Protein expression of the antimicrobial peptides hBD1, hBD2 and psoriasin as detected by immunofluorescence staining (green) in normal skin, basal cell carcinoma (BCC) and squamous cell carcinomas in immunocompetent patients (SCC imm.comp.) and organ transplant recipients (SCC OTR). Nuclei were visualized with 4′-6-diamidino-2-phenylindole (DAPI, blue). The top row shows hematoxylin and eosin (HE) staining of the same skin samples. Arrows point at groups of tumor cells. Bar = 100 µm. Data are representative of five samples each.
Figure 7.
Distinct expression of antimicrobial peptides in squamous cell carcinoma of organ transplant recipients.

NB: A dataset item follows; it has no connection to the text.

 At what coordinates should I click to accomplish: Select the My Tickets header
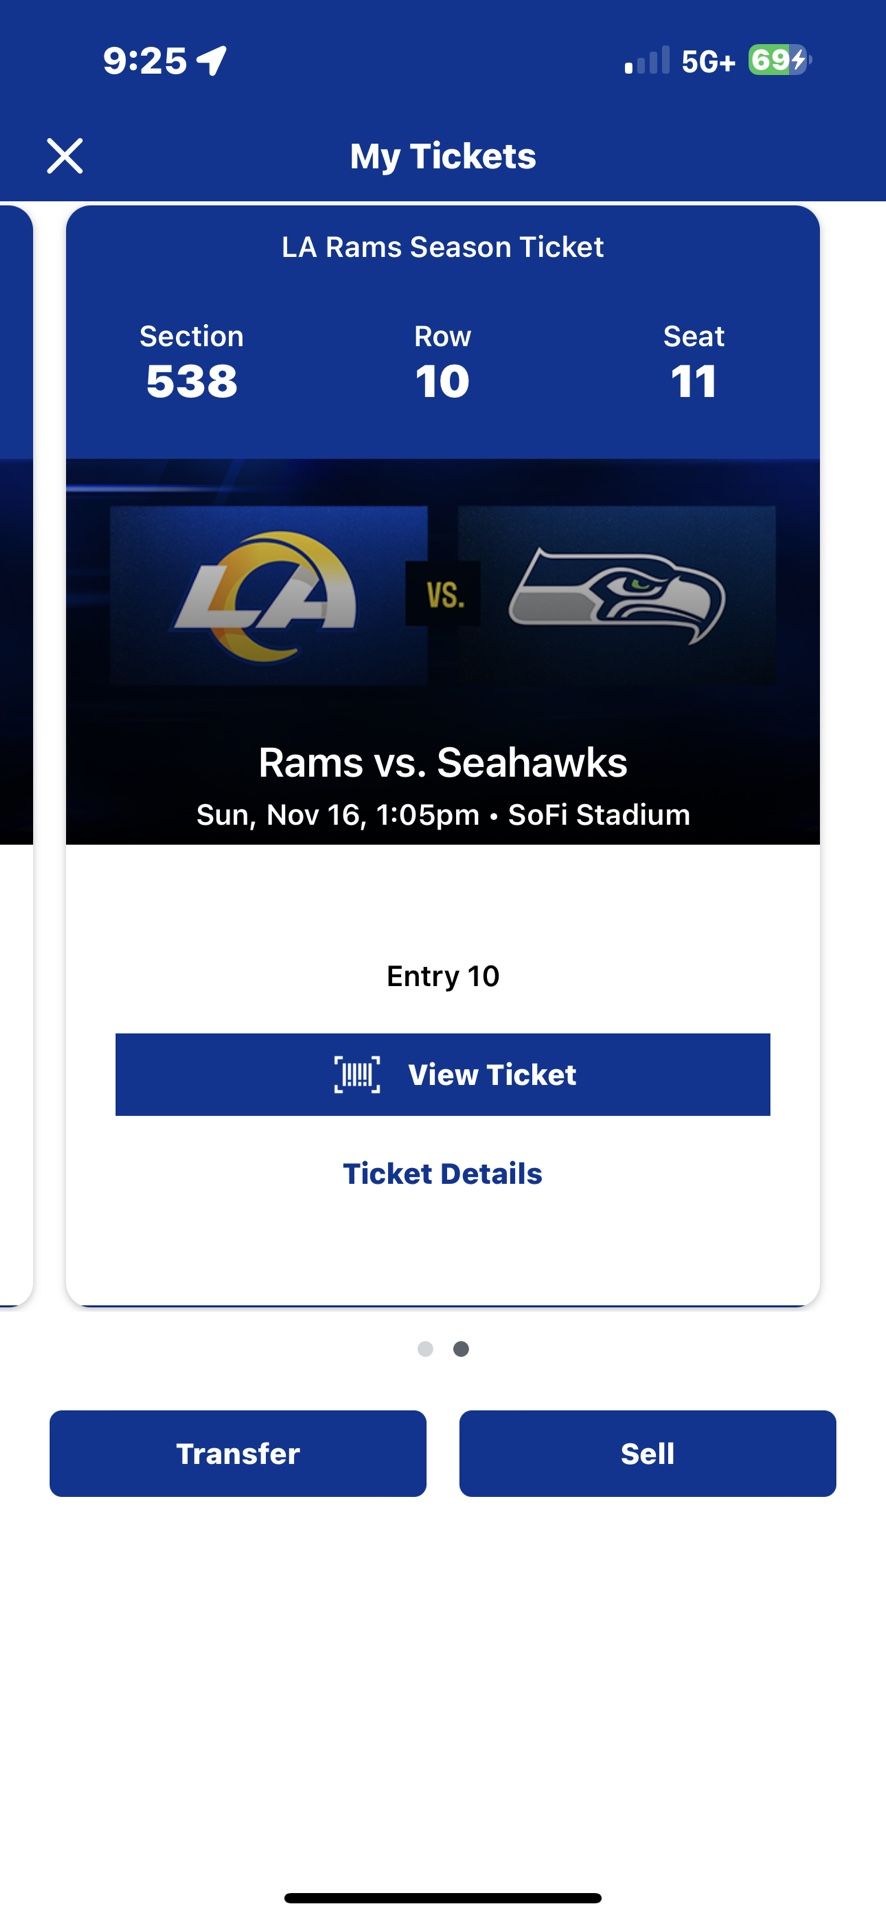(x=443, y=156)
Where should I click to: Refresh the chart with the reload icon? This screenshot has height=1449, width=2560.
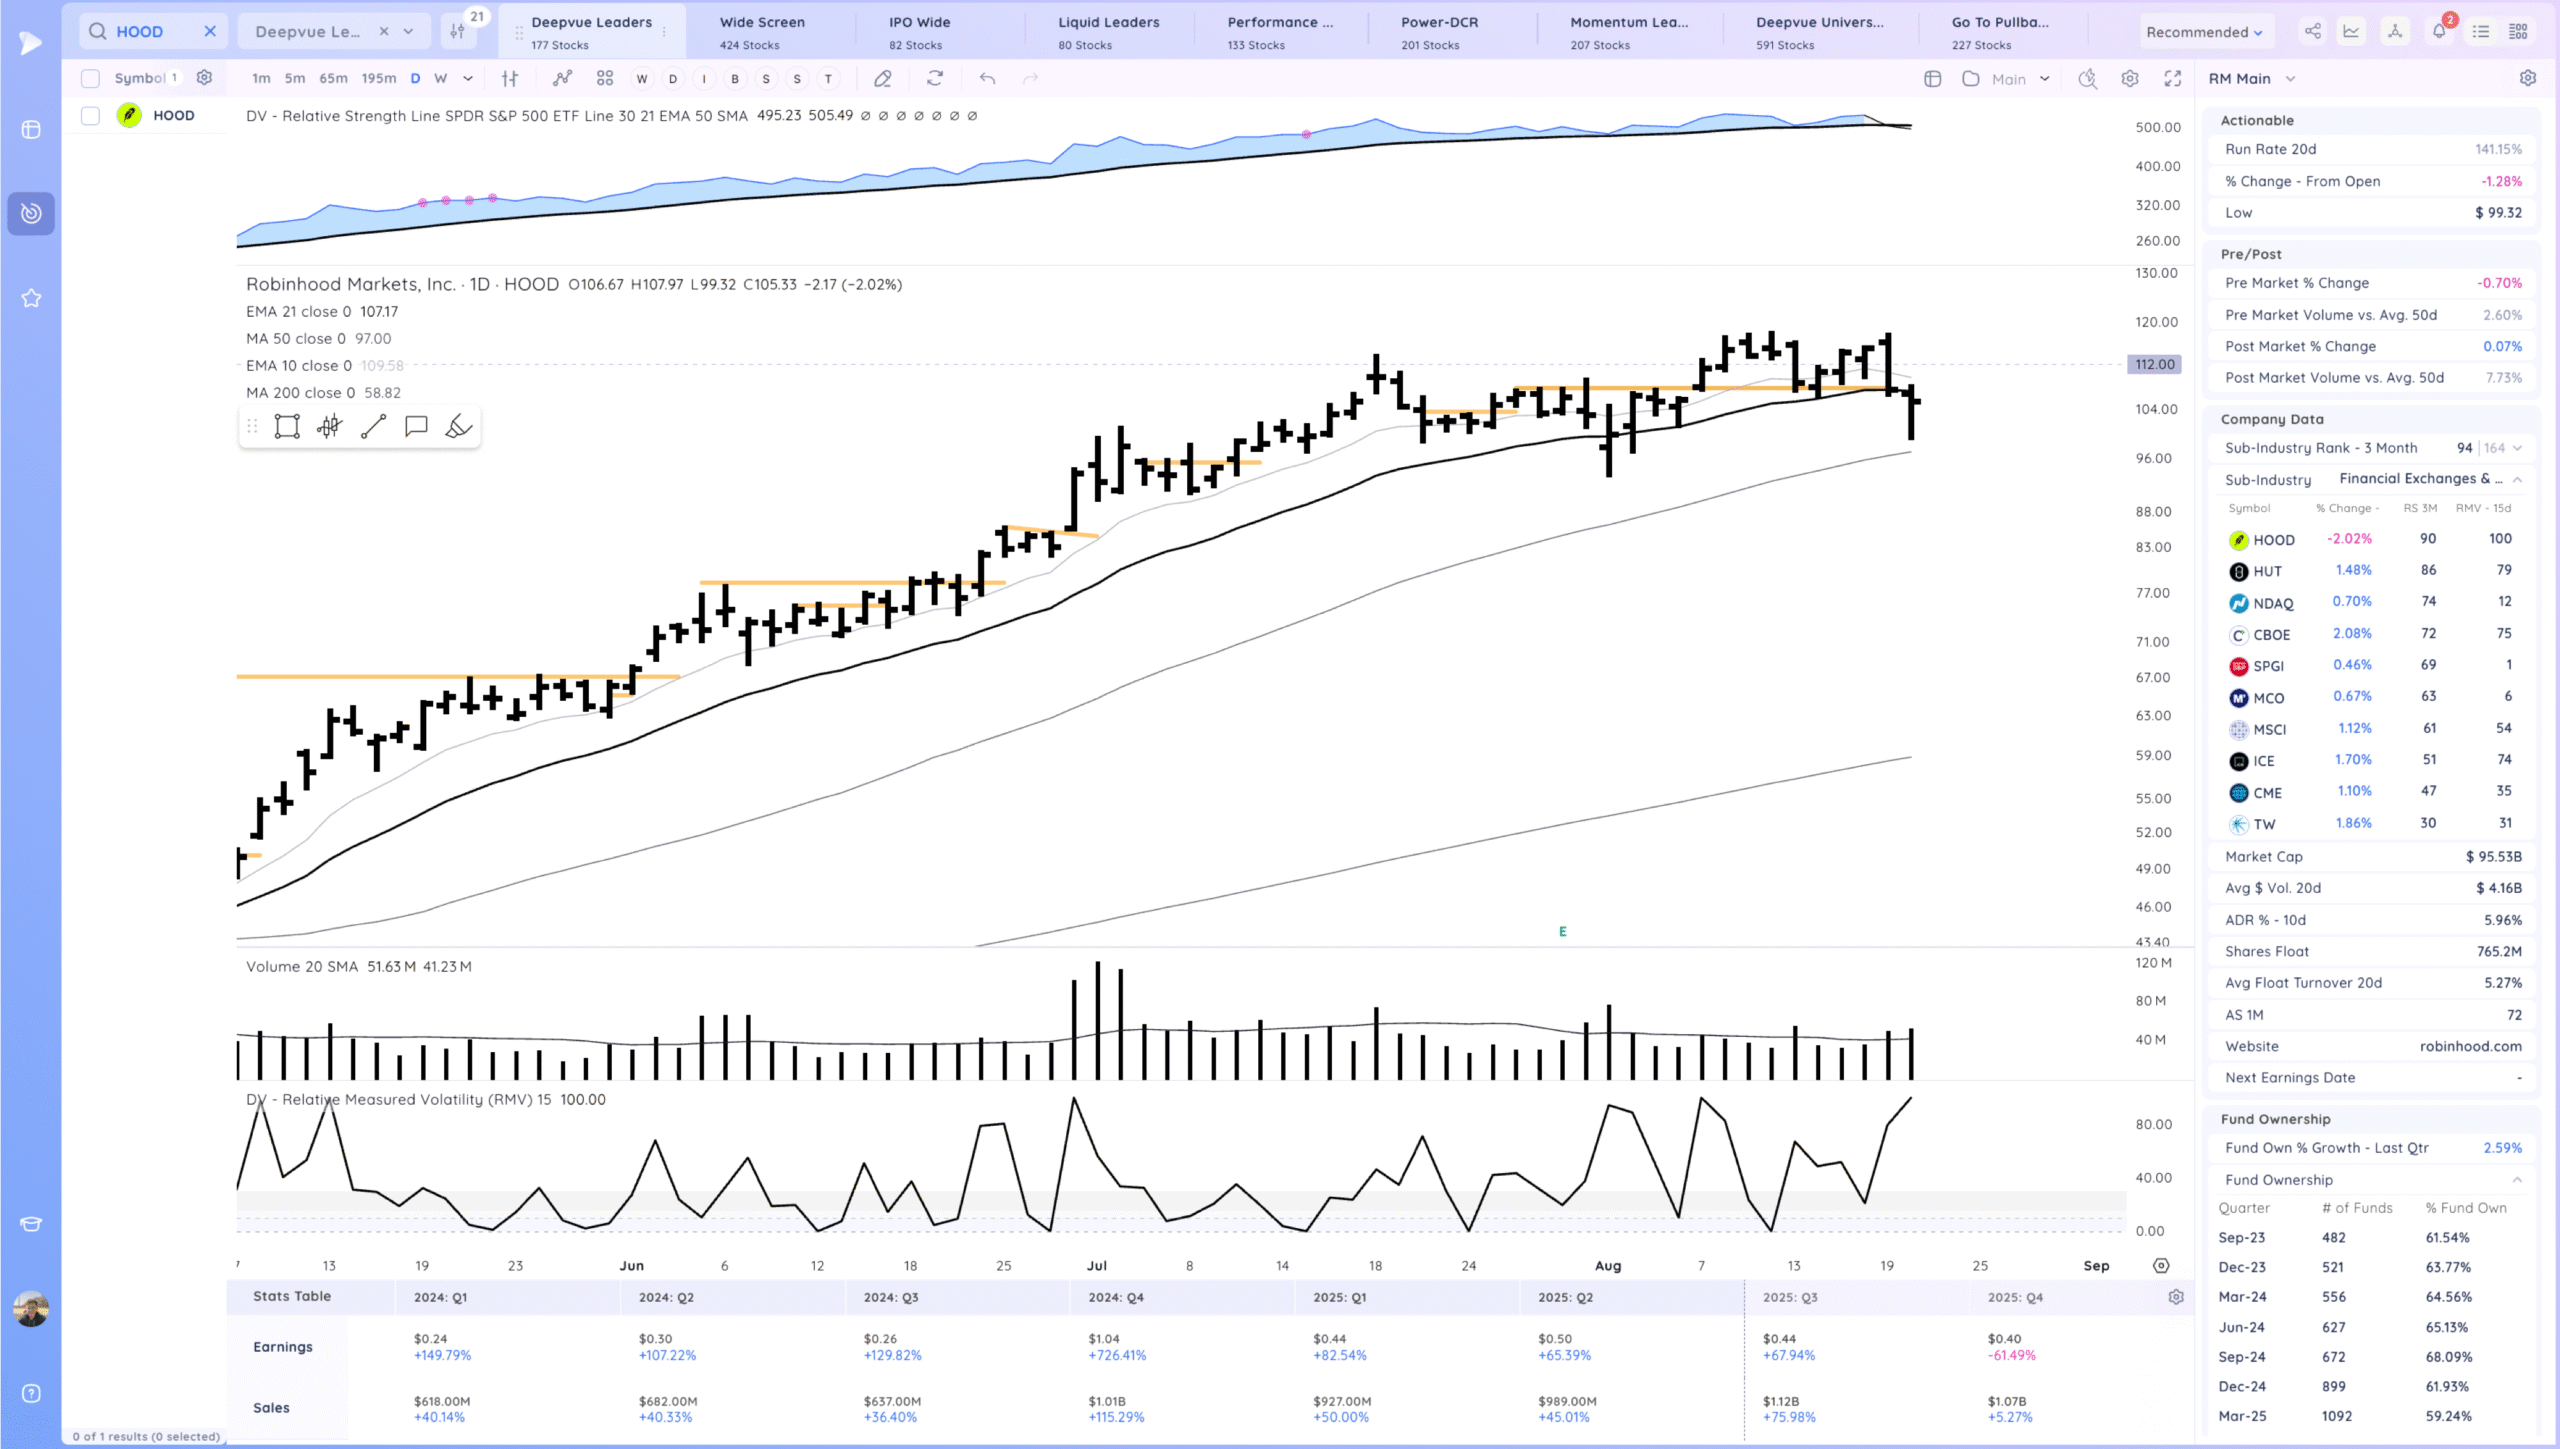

mRNA expression of cathelicidin antimicrobial peptide (CAMP), human β-defensins 1–3 (hBD1-3, genes DEFB1, DEFB4 and DEFB103), RNase 7 (RNASE7) and psoriasisin (S100A7) in the tumor center (T), tumor margin (M), peritumoral tissue (P) and distant normal skin (N) in cutaneous squamous cell carcinoma (SCC) of immunocompetent (Imm’comp., black bars) and immunosuppressed patients (OTR = organ transplant recipients, cross-hatched bars). Relative mRNA expression to glyceraldehyde 3-phosphate dehydrogenase (GAPDH) and normalized to normal skin is shown. Depicted are mean ± SEM values. *p<0.05, **p<0.01, ***p<0.001 by Kruskal-Wallis test with Dunn’s post-test for comparison between N, P, M and T and by Mann Whitney U test for comparison between immunocompetent and immunosuppressed patients in each group. N = 17 SCC from immunocompetent patients (ICP) and 11 SCC from organ transplant recipients (OTR).